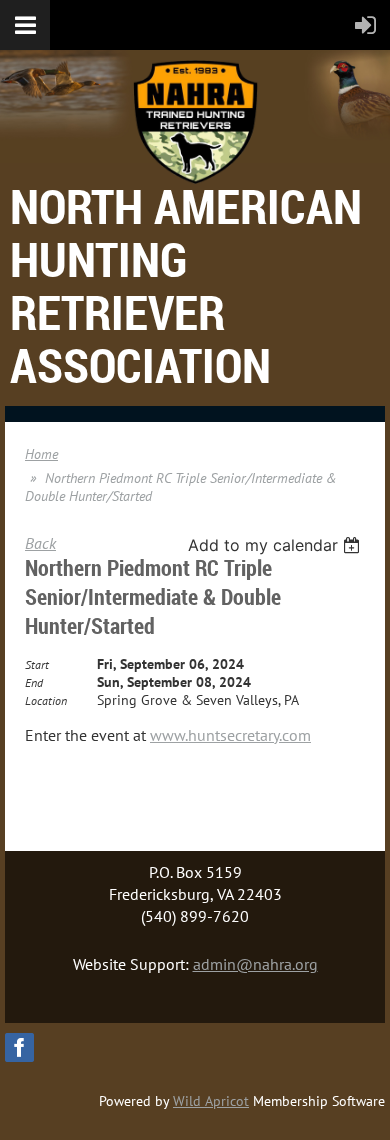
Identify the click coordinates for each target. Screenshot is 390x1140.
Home (41, 454)
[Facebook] (19, 1047)
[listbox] (276, 545)
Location (46, 700)
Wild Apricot (211, 1101)
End (34, 682)
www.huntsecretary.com (230, 735)
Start (37, 664)
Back (40, 543)
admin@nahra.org (255, 964)
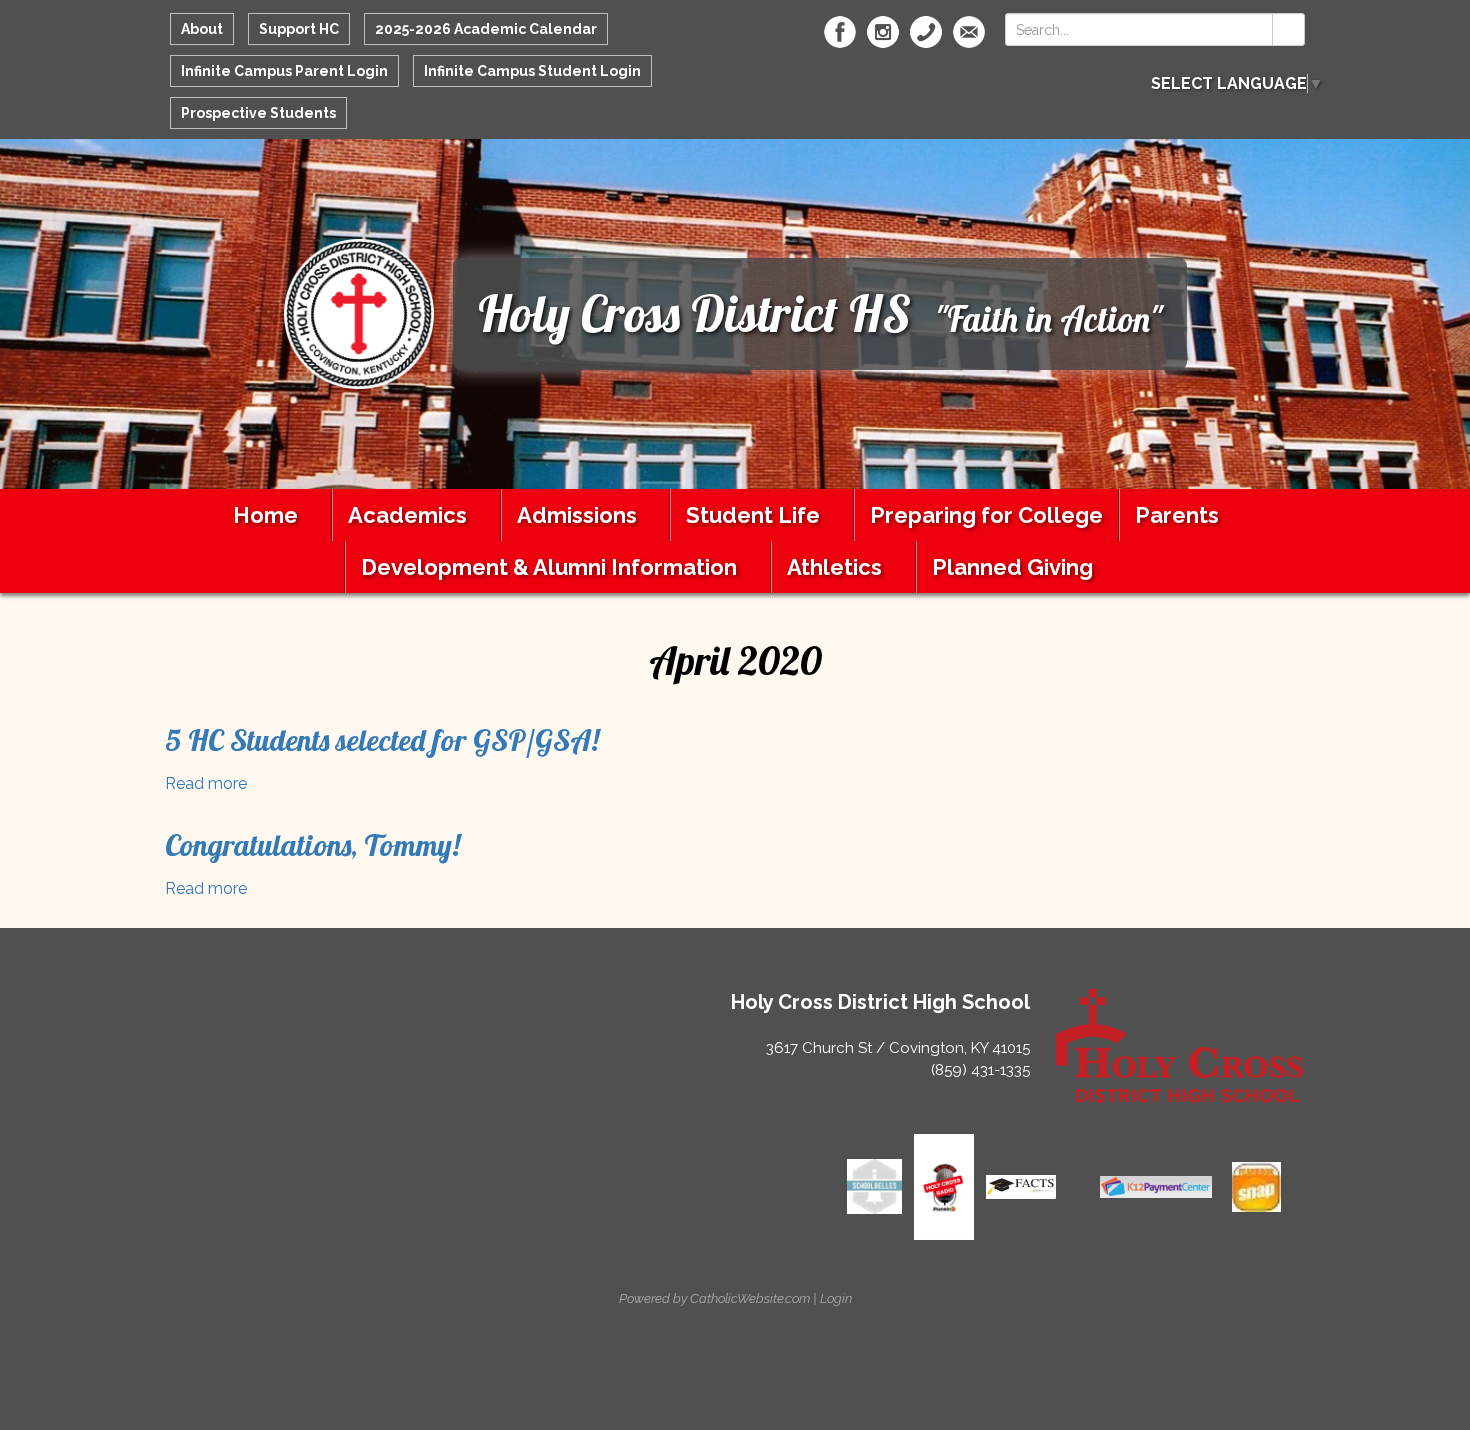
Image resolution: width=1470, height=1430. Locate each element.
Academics (407, 515)
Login (836, 1298)
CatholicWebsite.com (750, 1298)
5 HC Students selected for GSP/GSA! (382, 740)
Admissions (577, 515)
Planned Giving (1012, 567)
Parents (1177, 515)
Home (265, 515)
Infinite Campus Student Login (532, 71)
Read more (206, 783)
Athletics (834, 567)
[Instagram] (883, 32)
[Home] (359, 312)
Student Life (753, 515)
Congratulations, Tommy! (312, 845)
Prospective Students (258, 113)
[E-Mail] (969, 32)
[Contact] (926, 32)
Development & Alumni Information (549, 567)
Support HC (299, 29)
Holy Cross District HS (694, 313)
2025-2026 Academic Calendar (486, 29)
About (202, 29)
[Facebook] (840, 32)
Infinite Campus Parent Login (284, 71)
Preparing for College (986, 515)
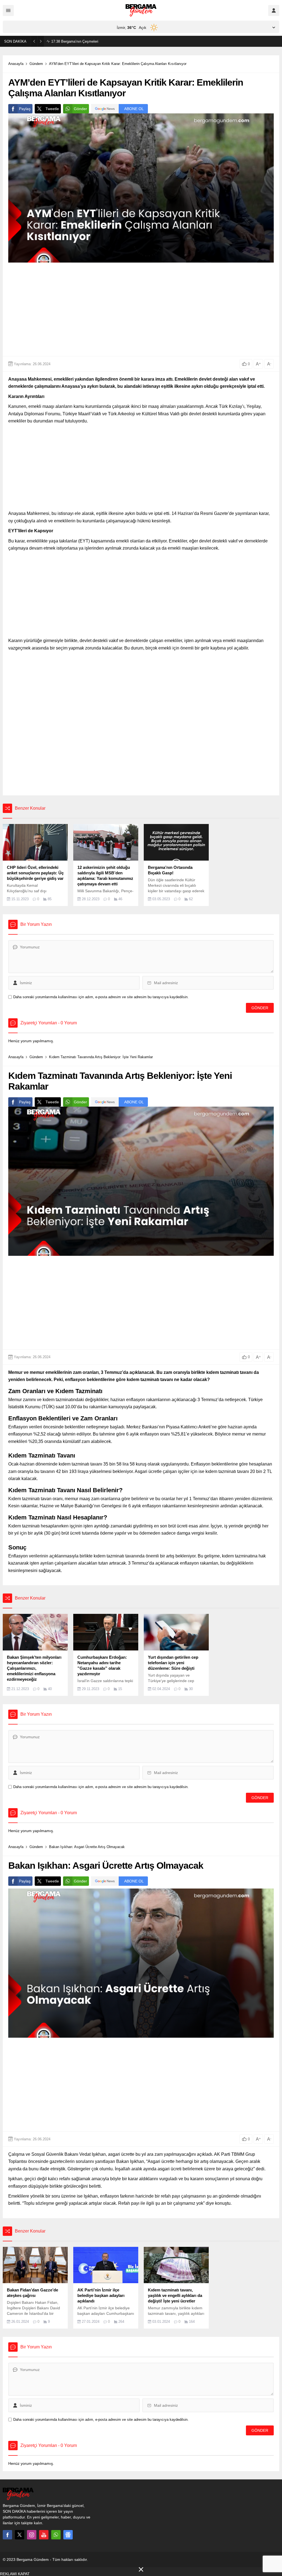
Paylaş (25, 109)
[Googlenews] (68, 2534)
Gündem (36, 64)
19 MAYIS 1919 (68, 41)
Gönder (80, 109)
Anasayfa (15, 64)
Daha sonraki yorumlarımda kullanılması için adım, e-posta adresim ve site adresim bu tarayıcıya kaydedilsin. (101, 997)
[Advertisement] (141, 309)
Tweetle (52, 109)
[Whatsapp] (56, 2534)
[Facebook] (7, 2534)
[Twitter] (19, 2534)
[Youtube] (43, 2534)
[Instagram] (31, 2534)
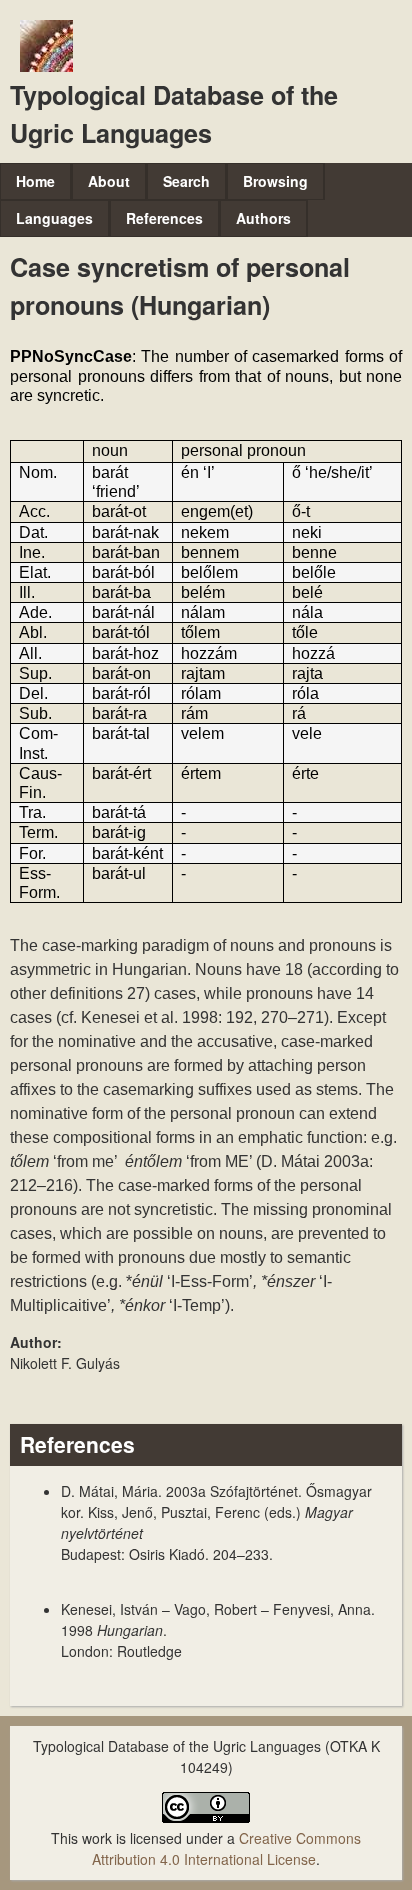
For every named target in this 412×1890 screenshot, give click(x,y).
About (109, 181)
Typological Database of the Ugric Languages (174, 114)
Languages (54, 218)
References (164, 218)
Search (186, 181)
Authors (263, 218)
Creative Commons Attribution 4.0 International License (226, 1848)
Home (35, 181)
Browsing (275, 181)
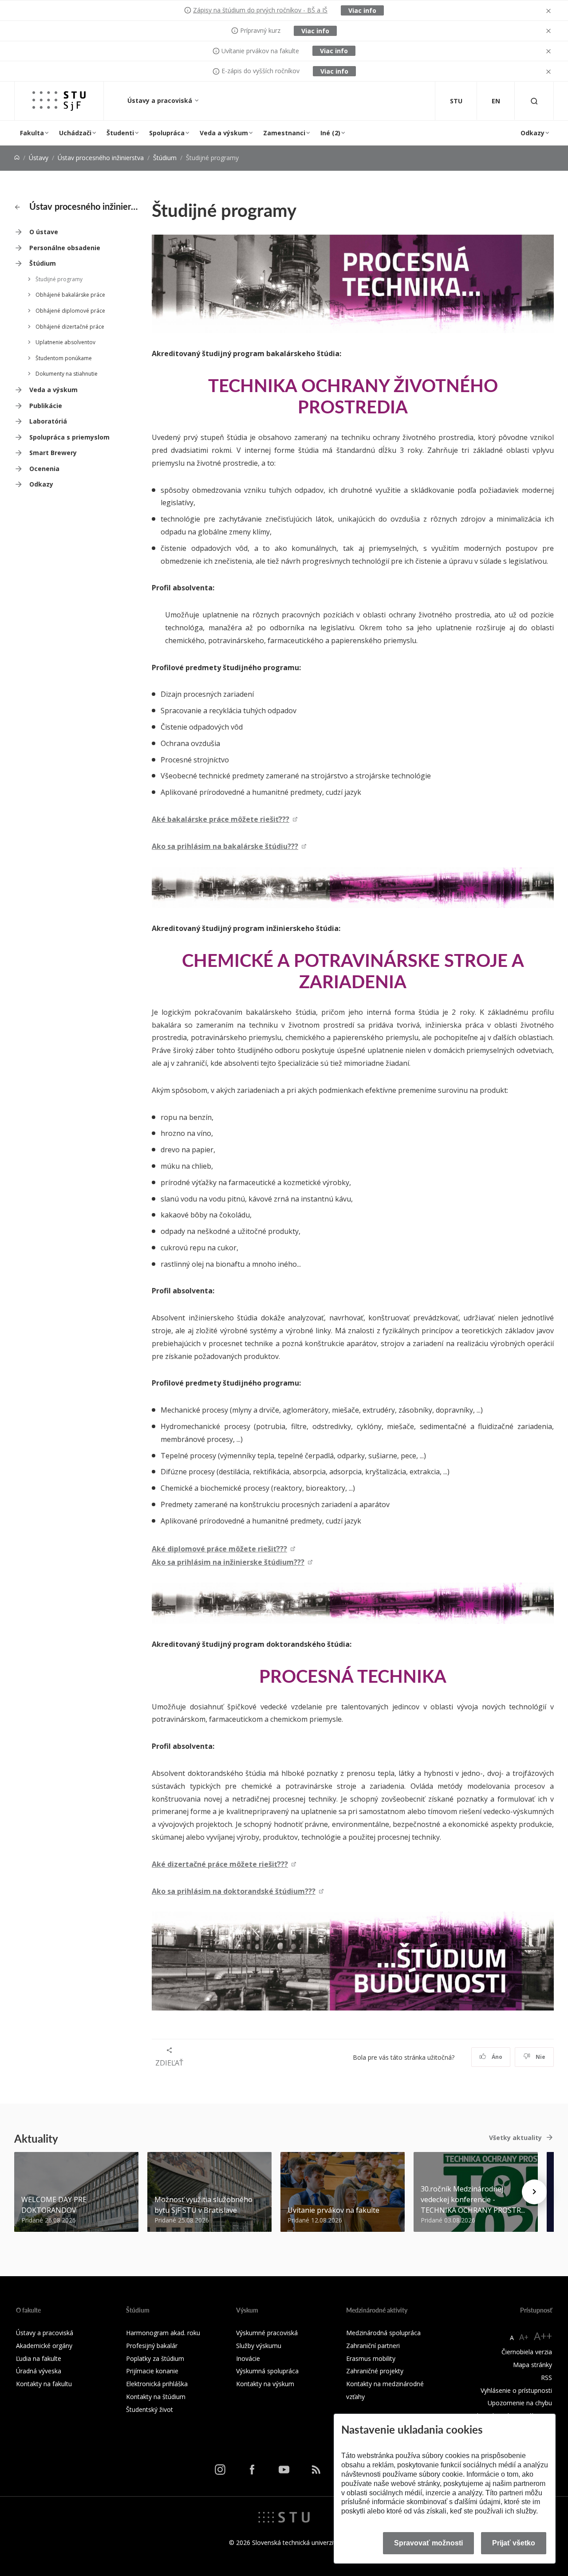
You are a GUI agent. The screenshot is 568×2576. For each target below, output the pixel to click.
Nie (539, 2057)
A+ (524, 2337)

* * *

INSTRUCTIONS TO FOLLOW | Print the listing verbatim, images excluded.

SOLUTION FOR THIS PROBLEM |
Identify the click coordinates for each target. Screenshot is 390x1140.
Home (41, 454)
[Facebook] (19, 1047)
[listbox] (276, 545)
Location (46, 700)
Wild Apricot (211, 1101)
End (34, 682)
www.huntsecretary.com (230, 735)
Start (37, 664)
Back (40, 543)
admin@nahra.org (255, 964)
Image resolution: width=1470, height=1430. Locate each element.
Academics (407, 515)
Login (836, 1298)
CatholicWebsite.com (750, 1298)
5 HC Students selected for GSP/GSA! (382, 740)
Admissions (577, 515)
Planned Giving (1012, 567)
Parents (1177, 515)
Home (265, 515)
Infinite Campus Student Login (532, 71)
Read more (206, 783)
Athletics (834, 567)
[Instagram] (883, 32)
[Home] (359, 312)
Student Life (753, 515)
Congratulations, Tommy! (312, 845)
Prospective Students (258, 113)
[E-Mail] (969, 32)
[Contact] (926, 32)
Development & Alumni Information (549, 567)
Support HC (299, 29)
Holy Cross District HS (694, 313)
2025-2026 Academic Calendar (486, 29)
About (202, 29)
[Facebook] (840, 32)
Infinite Campus Parent Login (284, 71)
Preparing for College (986, 515)
Paylaş (25, 109)
[Googlenews] (68, 2534)
Gündem (36, 64)
19 MAYIS 1919 (68, 41)
Gönder (80, 109)
Anasayfa (15, 64)
Daha sonraki yorumlarımda kullanılması için adım, e-posta adresim ve site adresim bu tarayıcıya kaydedilsin. (101, 997)
[Advertisement] (141, 309)
Tweetle (52, 109)
[Whatsapp] (56, 2534)
[Facebook] (7, 2534)
[Twitter] (19, 2534)
[Youtube] (43, 2534)
[Instagram] (31, 2534)
For every named target in this 412×1890 screenshot, give click(x,y).
About (109, 181)
Typological Database of the Ugric Languages (174, 114)
Languages (54, 218)
References (164, 218)
Search (186, 181)
Authors (263, 218)
Creative Commons Attribution 4.0 International License (226, 1848)
Home (35, 181)
Browsing (275, 181)
You are a GUI agent. The screenshot is 568×2576. For each target below, output the pixel to click.
Nie (539, 2057)
A+ (524, 2337)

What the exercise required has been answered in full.